Wer wurde für die Studie befragt und wie haben Sie Ihre Probanden ausgew?hlt?
Für die Studie wurden Daten von fast 50.000 Personen aus 67 L?ndern erhoben. Die Befragung erfolgte mittels eines Online-Fragebogens, wobei für jedes Land bei den befragten Personen auf eine repr?sentative Verteilung hinsichtlich Alter und Geschlecht geachtet wurde. Neben der globalen Perspektive der Studie ist dieser Faktor der Repr?sentativit?t besonders hervorzuheben, weil dadurch die Aussagekraft der Ergebnisse nochmals gesteigert wird.
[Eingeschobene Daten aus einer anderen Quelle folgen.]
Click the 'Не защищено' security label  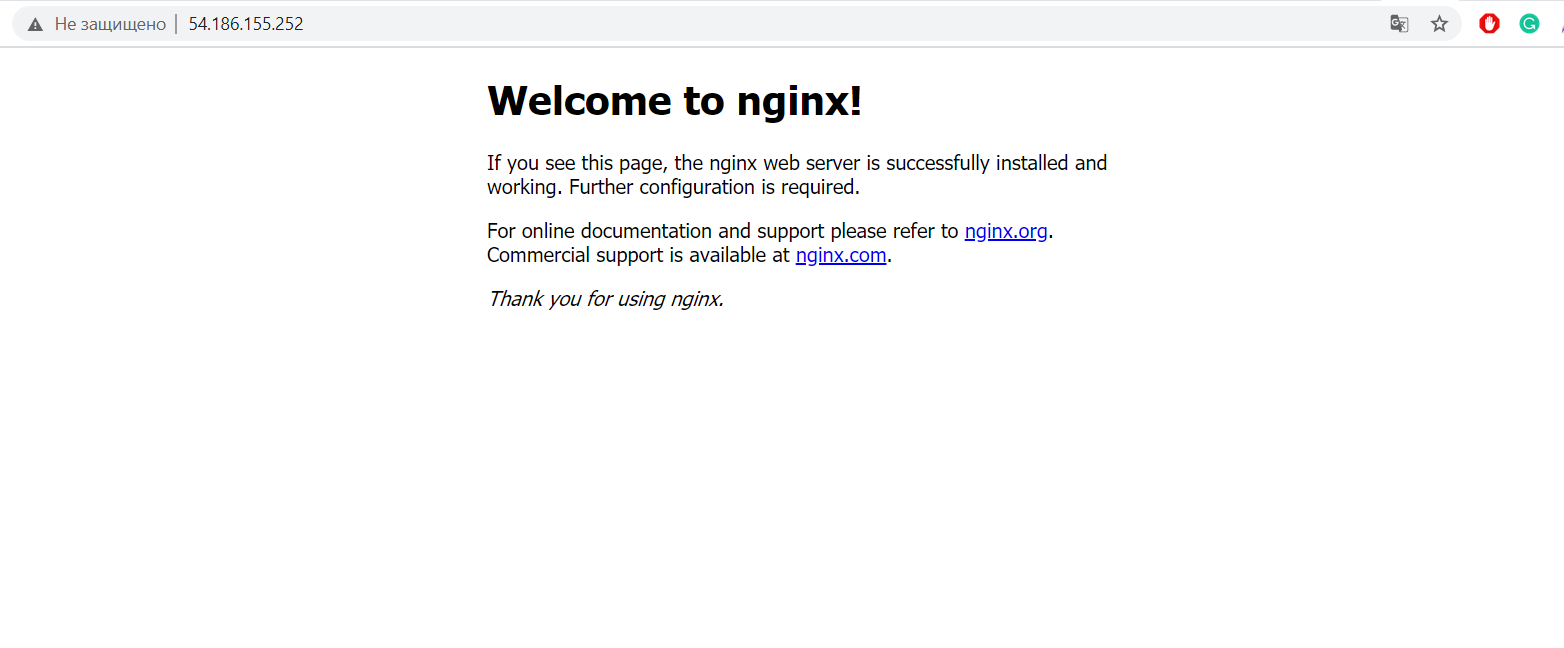(110, 24)
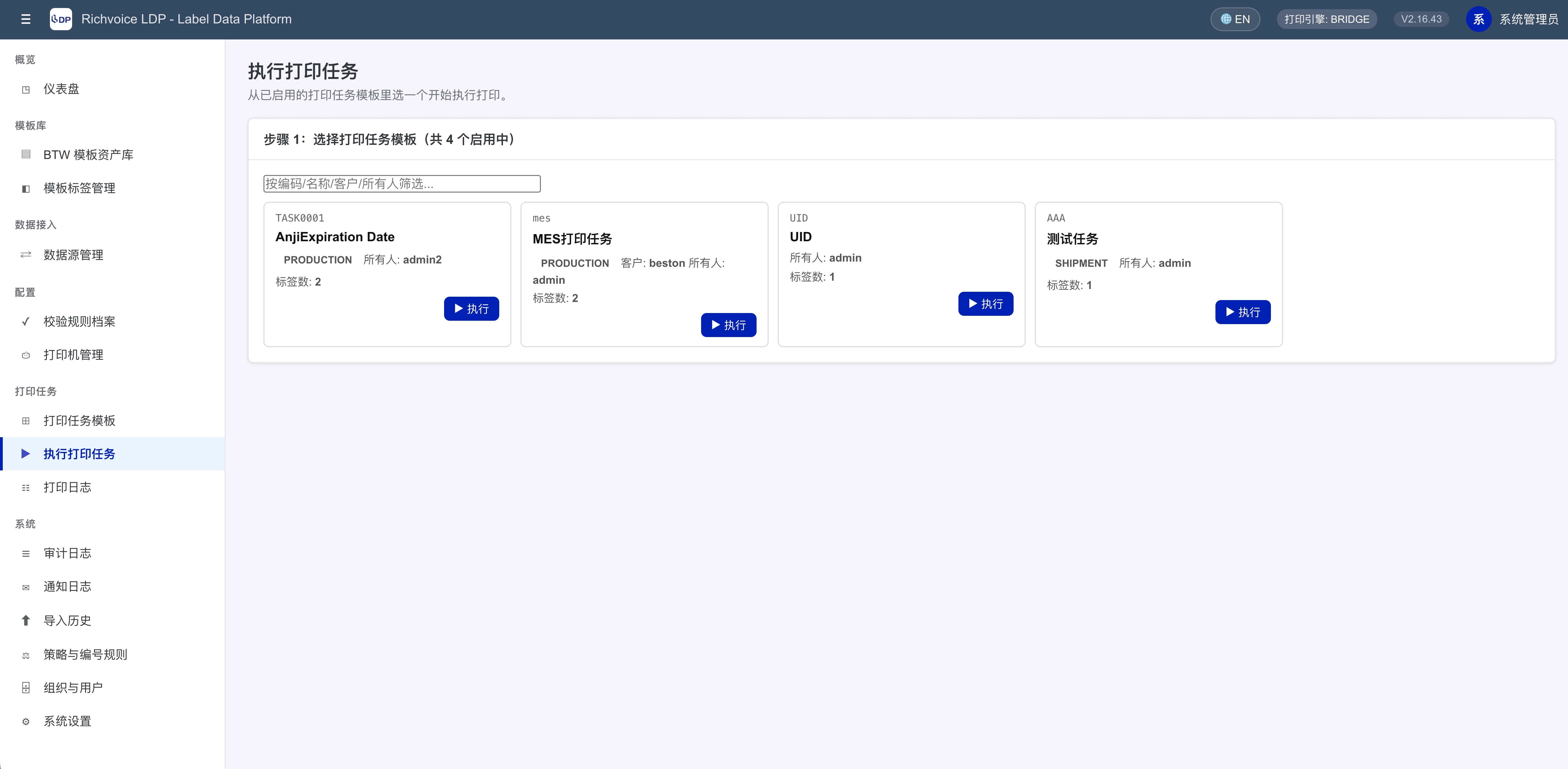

Gerade in der Psychologie wird bei Online-Studien h?ufig mit Gelegenheitsstichproben gearbeitet, deren Ergebnisse nur bedingt verallgemeinerbar für die Bev?lkerung sind, da beispielsweise oftmals Studierende befragt werden. 百利宫_百利宫娱乐平台¥官网es Problem gibt es bei der vorliegenden Untersuchung folglich nicht.
In welchem Zeitraum wurden die Ergebnisse erhoben bzw. für welchen Zeitraum sind die Ergebnisse aussagekr?ftig? Und um welche Gesundheitsma?nahmen geht es, Hygienema?nahmen, Kontaktbeschr?nkungen oder auch umstrittene Ma?nahmen wie Lockdowns, Ausgangssperren oder Impfangebote?
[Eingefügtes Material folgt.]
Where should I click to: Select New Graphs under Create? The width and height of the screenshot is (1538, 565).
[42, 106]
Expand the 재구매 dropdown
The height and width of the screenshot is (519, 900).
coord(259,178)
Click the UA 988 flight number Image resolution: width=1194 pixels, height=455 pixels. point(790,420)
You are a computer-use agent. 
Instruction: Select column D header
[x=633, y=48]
Die Befragung fand im Zeitraum von April bis Mai 2020 statt, also w?hrend der “ersten Welle”. Zu dieser Zeit befanden sich die meisten L?nder noch im Lockdown bzw. es galten in der Regel strenge Beschr?nkungen. Der Fokus der vorliegenden Untersuchung war recht breit angelegt. D. h. die Personen wurden sowohl hinsichtlich ihres Verhaltens zum Thema Kontaktbeschr?nkungen als auch zu Hygienema?nahmen und ihren Einstellungen gegenüber den politischen Entscheidungen befragt. Beim letzten Block, also den politischen Entscheidungen, ging es dann auch um kontroverse Themen wie die Schlie?ung von Schulen, Bars und Restaurants oder die Einschr?nkung von Reiseaktivit?ten. Die Einstellung gegenüber Impfungen war nicht Teil der Studie, da zum damaligen Zeitpunkt noch nicht absehbar war, wann ein Impfstoff verfügbar sein würde.
Gibt es in Ihrem Fachbereich h?ufiger Studien mit so vielen Ko-Autoren und der Zusammenarbeit in so vielen L?ndern? Wie wurde das Ganze koordiniert?
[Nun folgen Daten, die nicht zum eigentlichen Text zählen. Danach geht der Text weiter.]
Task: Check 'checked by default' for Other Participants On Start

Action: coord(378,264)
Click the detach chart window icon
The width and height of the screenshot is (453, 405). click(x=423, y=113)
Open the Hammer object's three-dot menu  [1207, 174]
Tats?chlich ist die Art und Weise, wie diese Studie entstanden ist, besonders – und in Anbetracht der Tatsache, dass es sich um ein globales Projekt mit über 200 WissenschaftlerInnen handelt, aus unserer Sicht, einzigartig. Im April 2020, also relativ zu Beginn der Pandemie, zu einer Zeit als es noch keinen Impfstoff gab, rief der US-amerikanische Forscher Jay Van Bavel von der New York University (externer Link, ?ffnet neues Fenster) weltweit Kolleginnen und Kollegen über Twitter zu einer Studie auf. 百利宫_百利宫娱乐平台¥官网e Studie hatte zum Ziel, repr?sentative Daten aus m?glichst vielen L?ndern zusammenzutragen, um in Erfahrung zu bringen wie Menschen auf die Covid-19-Ma?nahmen reagieren und welche Variablen sich hier als f?rderlich erweisen. Dem Aufruf Van Bavels folgten schlie?lich mehr als 250 Wissenschaftlerinnen und Wissenschaftlern aus der ganzen Welt.
Informationen/Kontakt
Das Forschungsteam stellt sich und das Projekt auf seiner Projektseite (externer Link, ?ffnet neues Fenster) sowie in einem Blogbeitrag von Flavio Azevedo auf Nature-Blog (externer Link, ?ffnet neues Fenster) vor und berichtet ausführlicher über die Ergebnisse ihrer Untersuchung im renommierten Wissenschaftsjournal Nature Communications (externer Link, ?ffnet neues Fenster).